TOKYO - Any future interest rate hike by the Bank of Japan (BOJ) will likely be gradual and have a limited near-term impact on the country's debt financing, an official at global ratings agency Moody's Investors Service said on Friday.

While Japan's huge public debt is negative for its credit profile, such weakness is offset by the country's huge savings and domestic investors' strong home bias, Moody's Senior Vice President Christian de Guzman said.

"Our view on interest rates is that, in the event of a normalisation, the BOJ will only gradually increase rates and therefore the near-term impact on Japan's debt finance will be limited," de Guzman told Reuters in an interview.

"What's important is the ability of the government to fund itself at very favorable interest rates. We don't see this as necessarily having changed," he said. "The government still has very comfortable funding situation."

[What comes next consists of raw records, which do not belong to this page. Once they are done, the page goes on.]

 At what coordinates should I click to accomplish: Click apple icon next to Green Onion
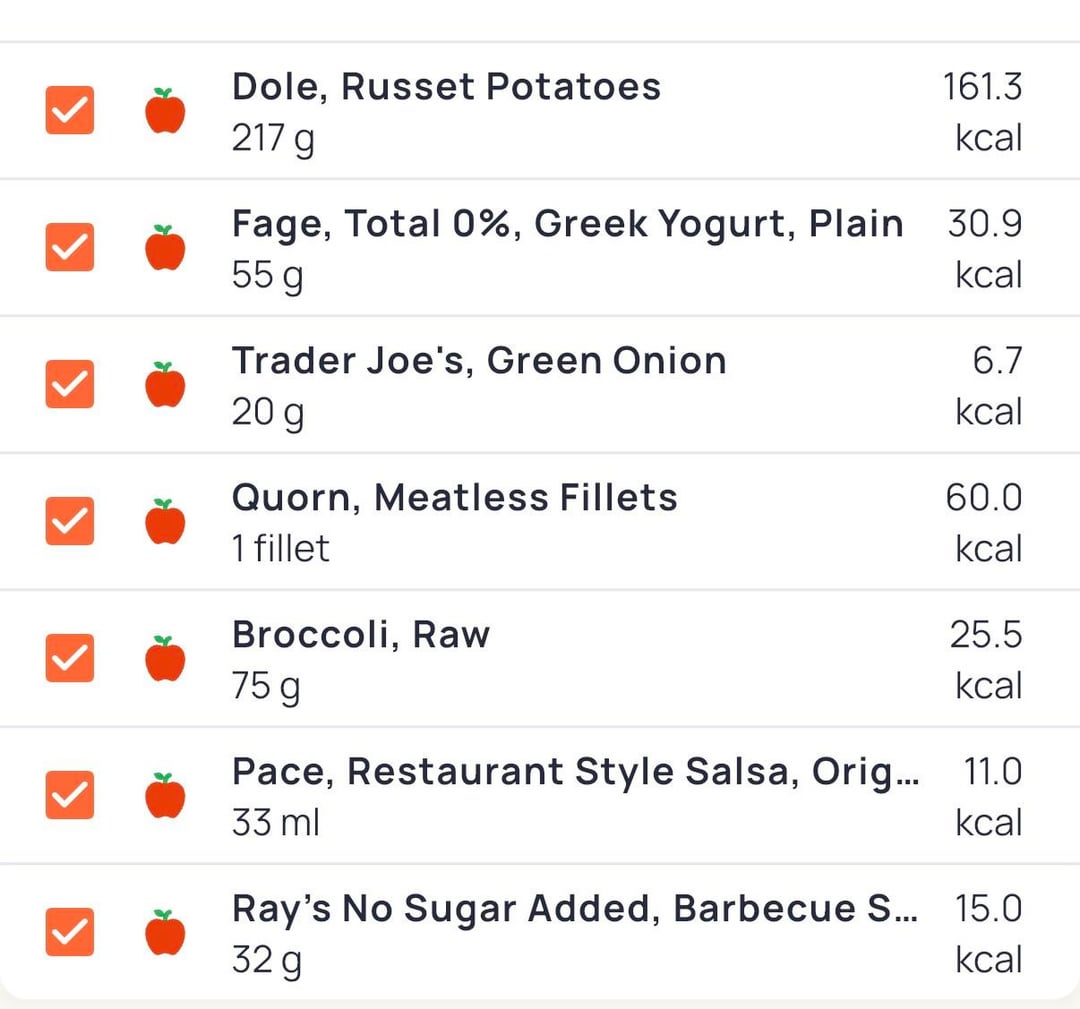coord(165,385)
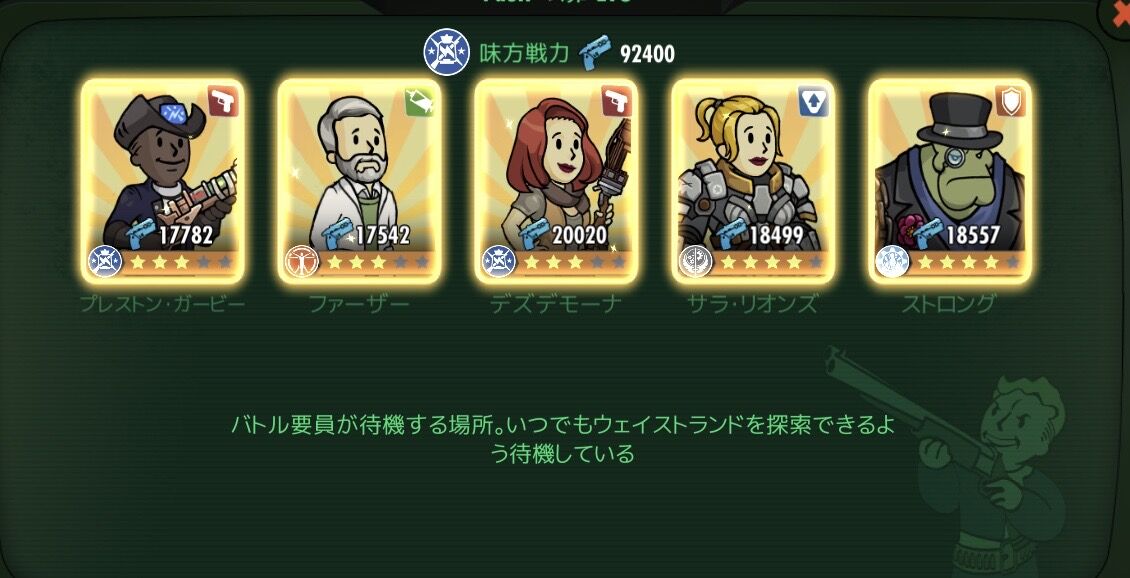Select the Preston Garvey character card
The image size is (1130, 578).
[x=163, y=180]
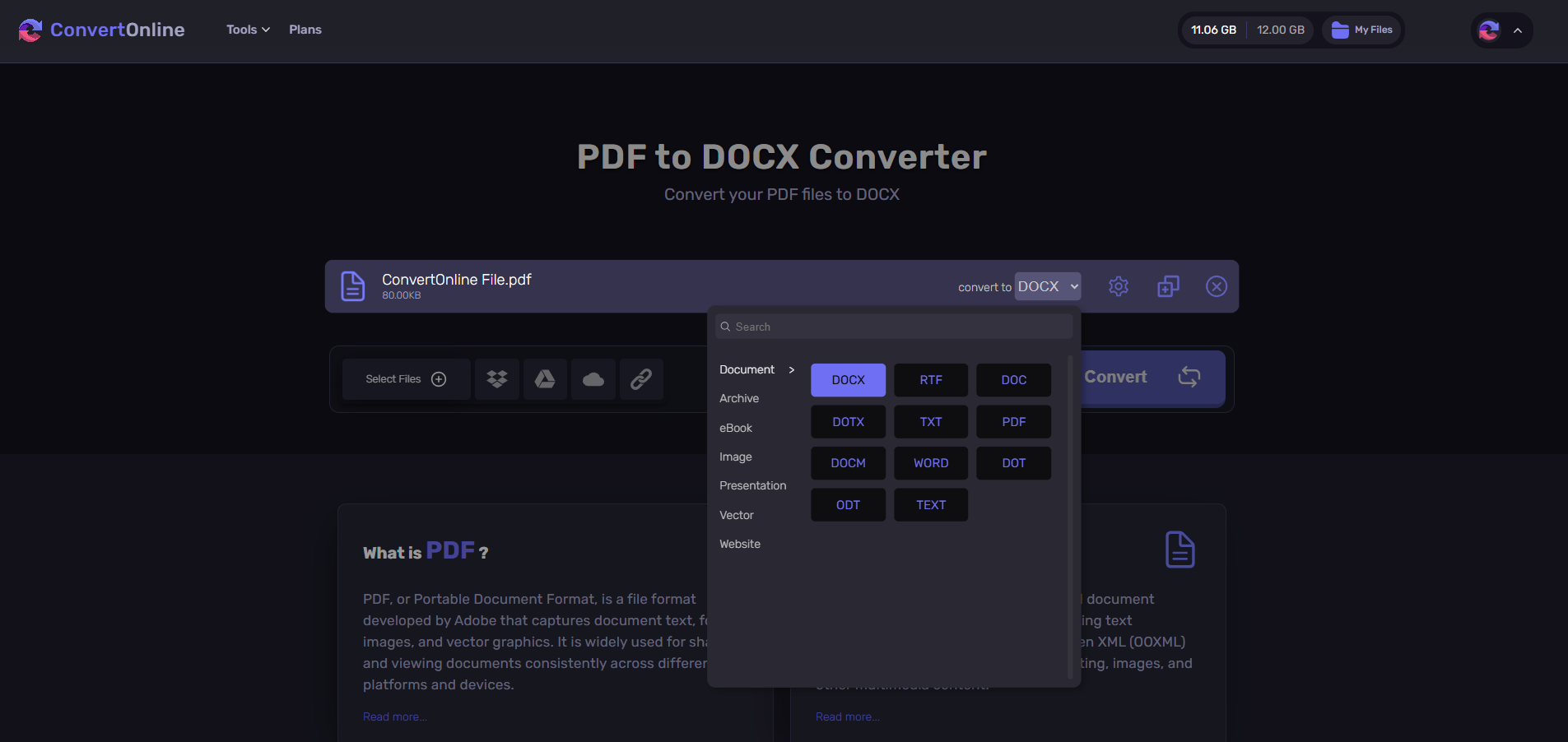Click the cloud storage upload icon
Screen dimensions: 1568x742
click(593, 379)
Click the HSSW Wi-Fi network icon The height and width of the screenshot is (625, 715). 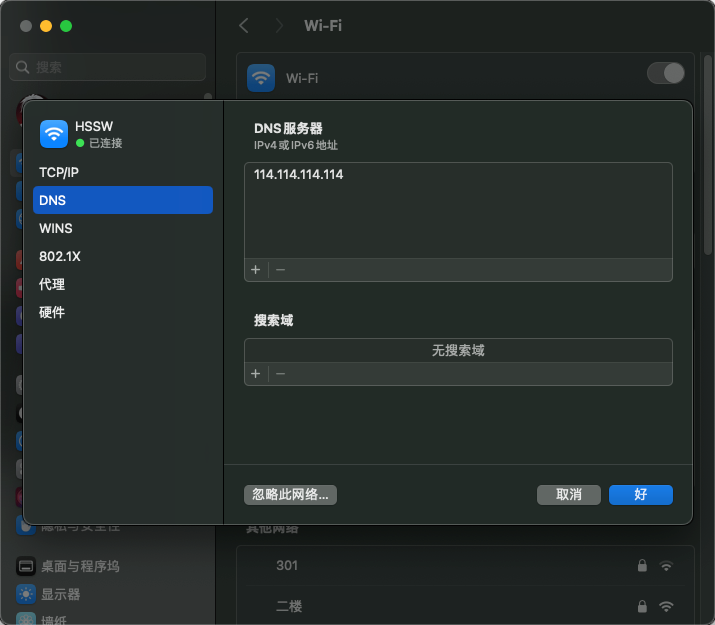(x=54, y=134)
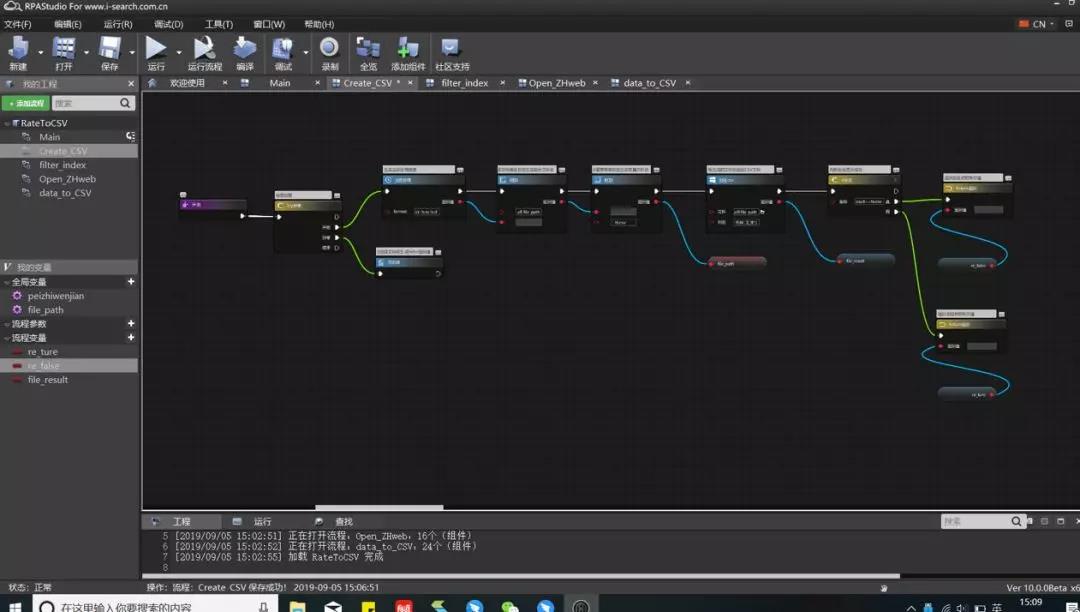The height and width of the screenshot is (612, 1080).
Task: Click the 运行 (Run) play icon
Action: 156,48
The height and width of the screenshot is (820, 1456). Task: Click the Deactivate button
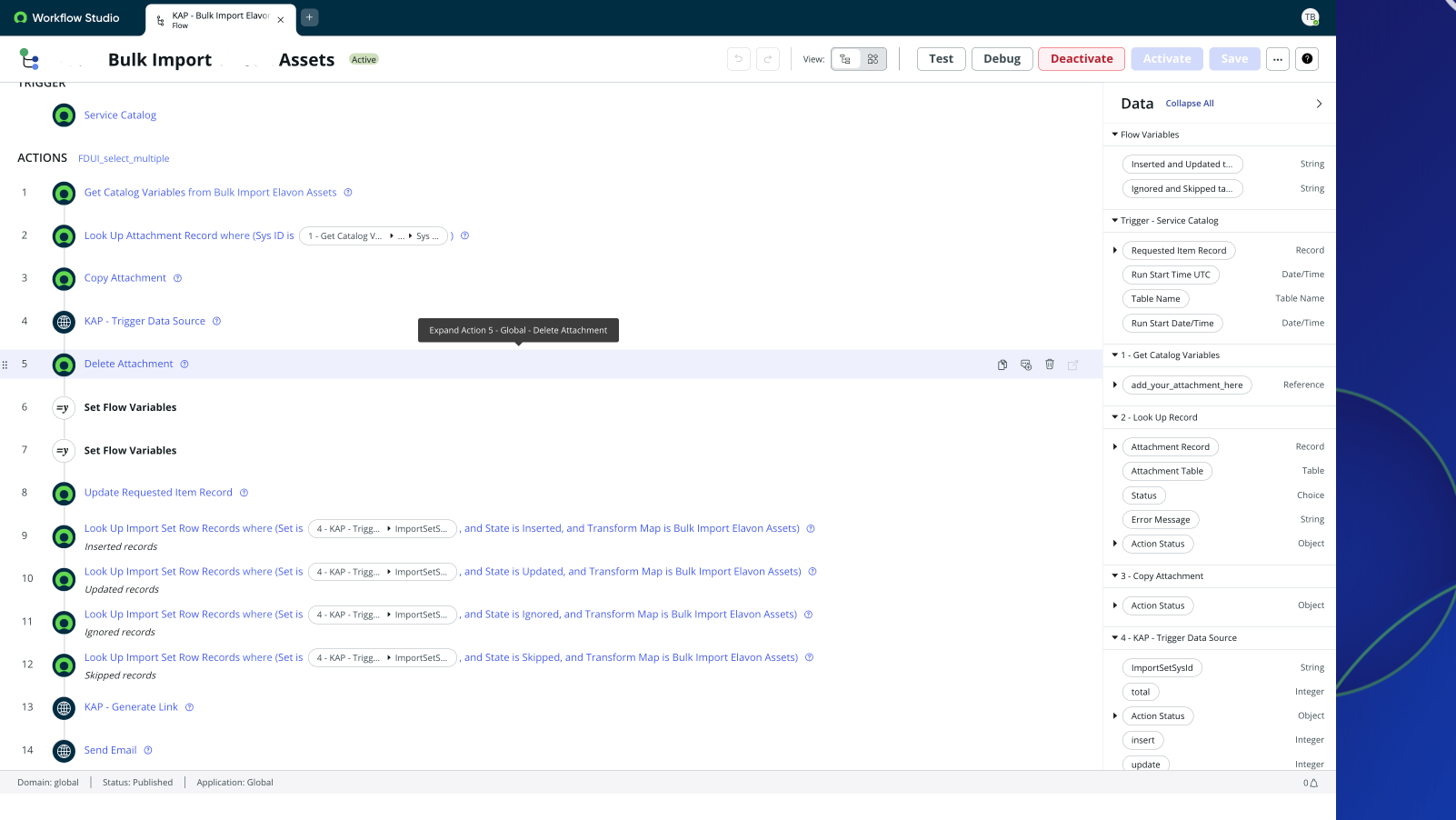[1082, 59]
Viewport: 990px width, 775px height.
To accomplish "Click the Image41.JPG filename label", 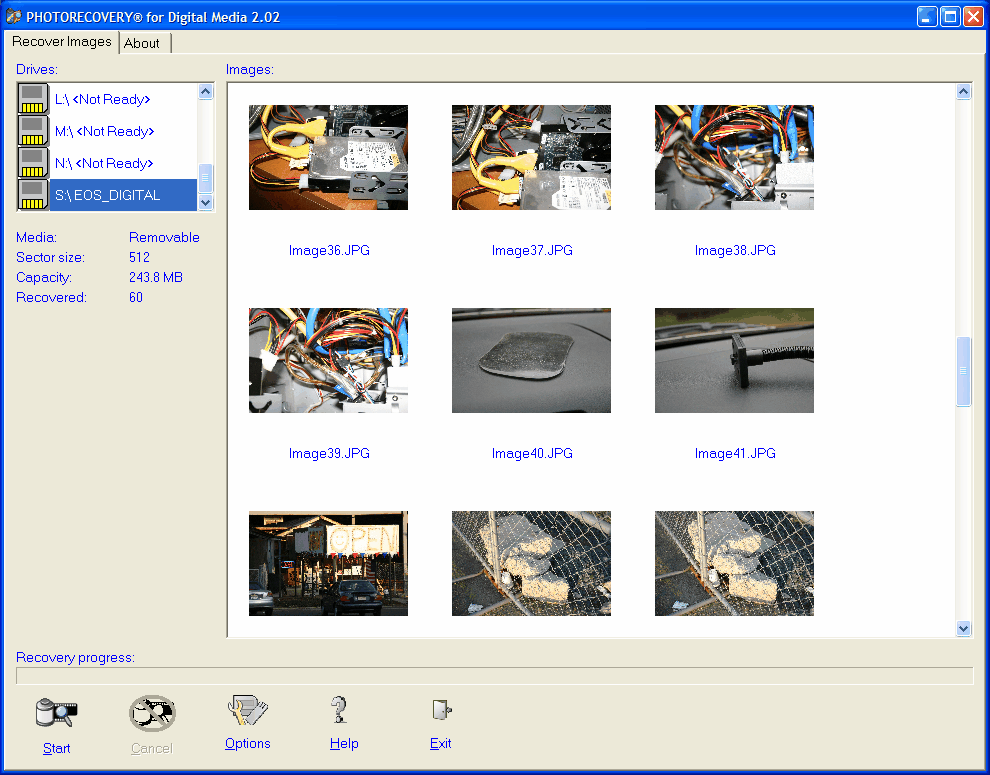I will tap(735, 454).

De Guzman, however, pointed to growing market concerns over the sustainability of the BOJ's yield control policy, which is being put to test by investors betting on a near-term rate hike.

"How they go about managing the transition will inform our assessment of monetary and macro-policy effectiveness. And currently, it's a very risky time," he said.

As rising inflation puts upward pressure on bond yields, markets are rife with speculation the BOJ will phase out yield curve control (YCC) when dovish Governor Haruhiko Kuroda's term ends in April.

Any rise in yields, even if small, would increase the cost of financing Japan's huge public debt which, at twice the size of its economy, is among the largest in the world.

In a move that will add strain to Japan's already worsening finances, Prime Minister Fumio Kishida has announced plans to boost spending on defence and steps to raise the birth rate.

De Guzman said he welcomed the government's commitment to achieving a primary budget surplus - excluding new bond sales and debt-servicing costs - in the fiscal year to March 2026.

But he said Kishida's economic and fiscal policies were "not very well articulated" and lacked details on how the spending plans would be funded.

Moody's will look at the balance between Japan's huge debt and its favourable funding conditions when deciding on the country's sovereign debt rating, de Guzman said.

"If this balance is unsettled, there is a likelihood of a re-positioning in our rating," he said on potential triggers for a downgrade in Japan's sovereign debt rating.

Moody's currently assigns an A1 rating for Japanese sovereign debt, the fifth highest in the agency's 21-notch global rating scale. It was downgraded from A3 in December 2014, after the government's decision to delay a sales tax hike to 10% from 8%. The tax hike eventually took effect in 2019.